Oculus, the latest chill-fest by director Mike Flanagan, makes the malevolent force an antique mirror – one that seduces, possesses and controls with the victim being none the wiser.
When Kaylie (Annalise Basso) and Tim (Garrett Ryan) were kids, they moved into a new house, where their father (Rory Cochrane) set up a home office with the mirror among the decorations. Over the weeks, the flowers wilted, the dog’s whine grew stronger, it seemed more and more likely that their father was carrying on an affair and their mother (Katee Sackhoff) was losing her sanity. The build up is palpable.
In the present, roughly 10 years after they first encountered the mirror’s power, Tim (Brenton Thwaites) has earned his release from a mental institution. Finally, he could tell his doctors that the haunting he saw was mere fiction, a coping mechanism. But, when Kaylie (Karen Gillan) comes to pick him up, she gets straight to their childhood promise of destroying the mirror that destroyed their family and their lives.
After fooling her coworkers at an auction house – including her boyfriend Michael (James Lafferty) – Kaylie brings the mirror back to the vacant house with Tim’s help. She has cameras, heat sensors, alarm clocks and anything else she feels she might need in order to prove the existence of the spirit, avoid it’s influence and remove its power.
Throughout the film, flashbacks are used to offer greater insight into what happened in the house when they were kids. The frights are real – as when they find their disfigured mother chained up in her bedroom – but the real scare is the inability to know if Tim and Kaylie know what they’re doing. They are, in many ways, like unreliable narrators in a book. They might think they’re outside calling for help – but they could actually be slouched up inside the front door within the spirit’s “radius of influence.”

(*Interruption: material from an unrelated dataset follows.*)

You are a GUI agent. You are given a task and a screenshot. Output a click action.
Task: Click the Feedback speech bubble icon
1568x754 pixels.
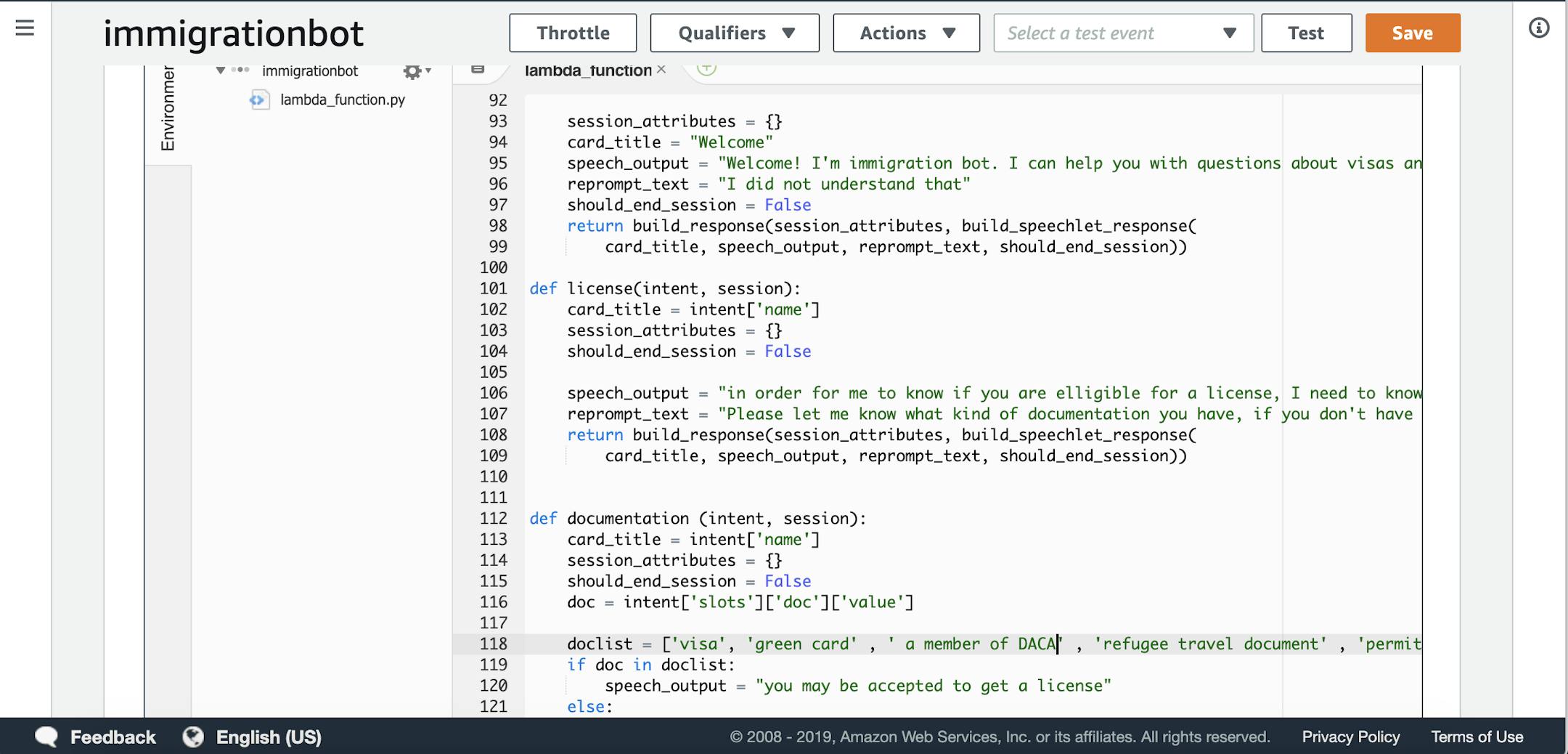47,737
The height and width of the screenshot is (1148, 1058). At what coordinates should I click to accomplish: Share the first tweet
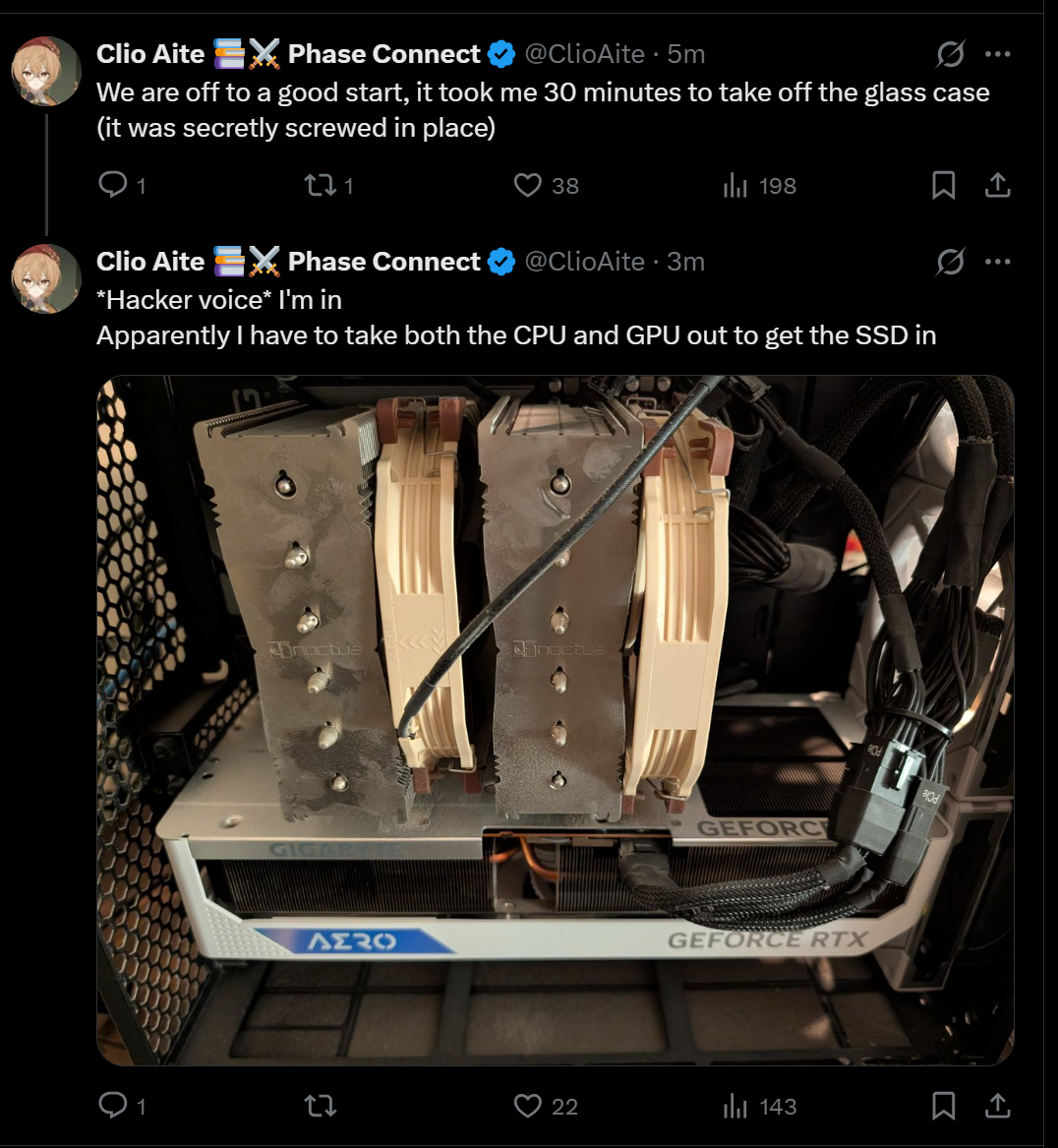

Adding to Oculus’ appeal is its decidedly character-driven narrative. This isn’t a scary movie with the near-constant sound of a door creaking or some ghost trying to bang its way out of a cupboard. The focus, in large part, is on the psyche of two adult siblings who’re still struggling to come to terms with what happened to them in their childhood and trying to outsmart the force this time around. In the end, it’s a mind game in which the cost of losing could be another life.